Pendapat di atas sangat menarik untuk direalisasikan alam rangka Islamisasi ilmu pengetahuan. Memang terdapat banyak kelemahan struktural dalam pengembangan ilmu dikalangan masyarakat muslim dewasa ini, semua kelemahan tersebut perlu diperbaiki oleh para perancangnya. Para ilmuan muslim menyadari bahwa pengetahuan Barat itu buruk dan pengetahuan Islam itu baik. Tetapi terlalu sedikit analisis terhadap kemampuan dan karya sendiri.
Peran inilah yang perlu diambil kalangan pesantren untuk mengembalikan kembali semangat keilmuan para ulama. Langkah yang pasti adalah dengan membuka diri seluas-luasnya pada khitah pemikiran yang merdeka tidak terbelenggu pada dikhotomi keilmuan dan ketidaksetaraan ulama yang ada sekarang dengan ulama dahulu. Apalagi jika penyakit dogmatis ini diajarkan pada santri yang mempunyai potensi ingin tahu segala pengetahuan yang masih menjadi misteri bagi dirinya akan menjadikan kejumudan yang terus melegenda di kalangan umat Islam. Selamanya pembaharuan dan tajdid menjadi barang yang sangat sakral, tidak semua orang memiliki hak untuk mengkaji pemikiran yang sudah ada dikarenakan ketimpangan ilmu yang dimiliki.

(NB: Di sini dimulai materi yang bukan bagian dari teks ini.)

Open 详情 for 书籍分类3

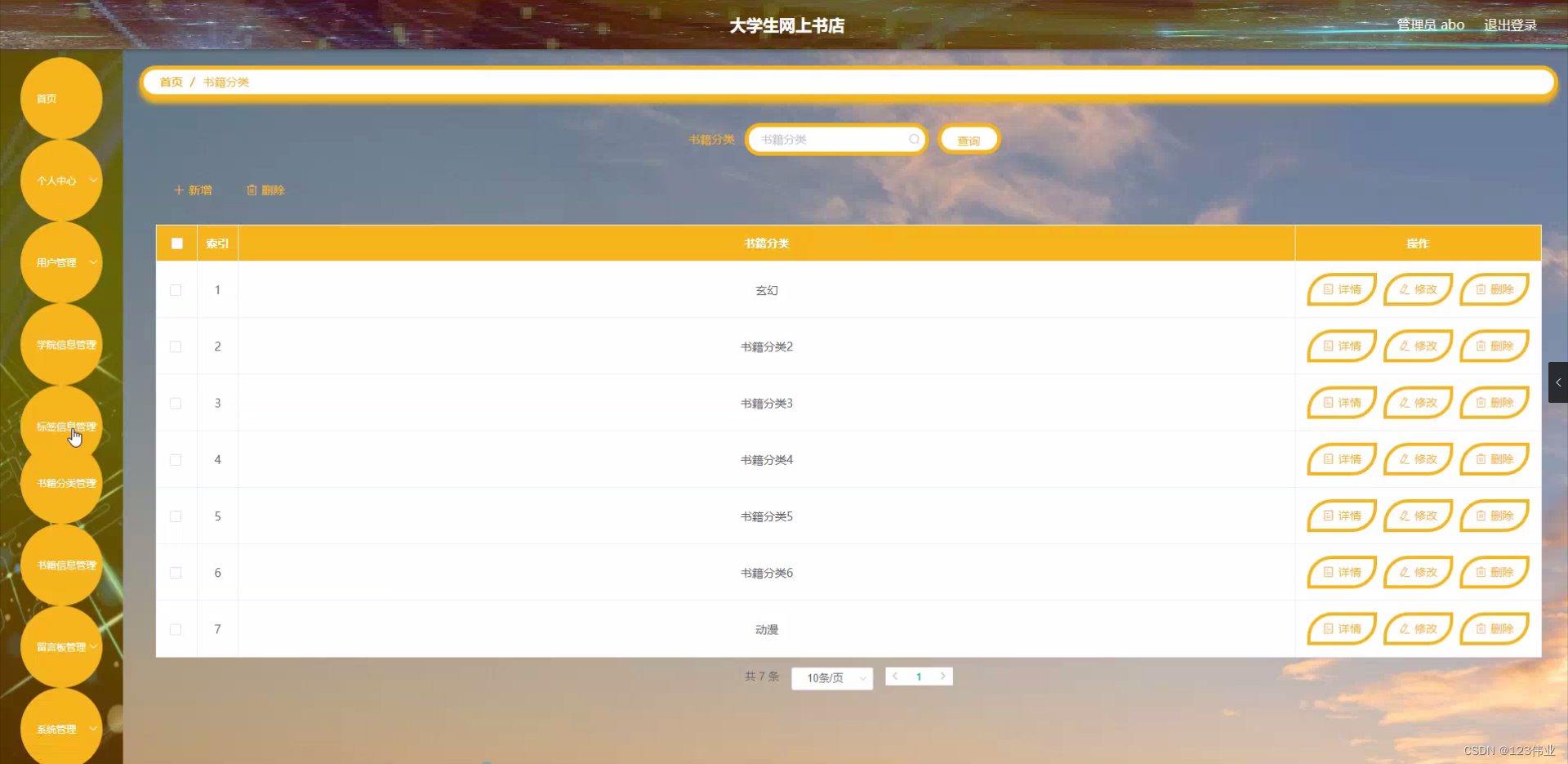tap(1341, 402)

Hal ini yang harus dirombak dari pemikiran ulama serta pengambil kebijakan di kalangan pesantren bahwa pada dasarnya hasil pemikiran siapapun dalam bidang apapun berhak dikaji dan ditelaah ulang untuk dikritisi dan dikembangkan ataupun diganti bila memang tidak sesuai. Sebab hasil pemikiran manusia bisa saja mengalami distori dan kesalahan atau ketidaktepatan antar konsep pemikiran satu dengan lainnya. Jadi tidak ada salah dan dosanya serta larangan bagi siapa saja untuk melakukan pemikiran ulang dari pemikiran yang sudah ada, bahkan dalam berbagai firman-Nya, Allah senantiasa memerintahkan manusia untuk memikirkan berbagai hal dari ayat-ayat-Nya agar manusia semakin memahami dan yakin akan suatu kebenaran yang diyakininya.
Berpijak dari logika pemikiran inilah, tidak ada salahnya pesantren mengmbangkan berbagai forum diskusi yang dilakukan untuk mengkaji apa yang sudah dipelajari. Forum ini diharapkan dapat memberikan satu pandangan bahwa pintu ijtihad masih senantiasa terbuka. Kajian yang dilakukan pun tidak sebatas pada khasanah keilmuan agama yang terkumpul dalam kitab-kitab kuning, namun dikembangkan pada kitab-kitab keilmuan Islam lainnya baik keilmuan eksak/sains, bahasa dan logika bahkan bisa juga langsung mengkaji dari makna sumber langsung ayat-ayat Allah baik yang tertulis di al-Qur’an maupun yang berupa fenomena alam.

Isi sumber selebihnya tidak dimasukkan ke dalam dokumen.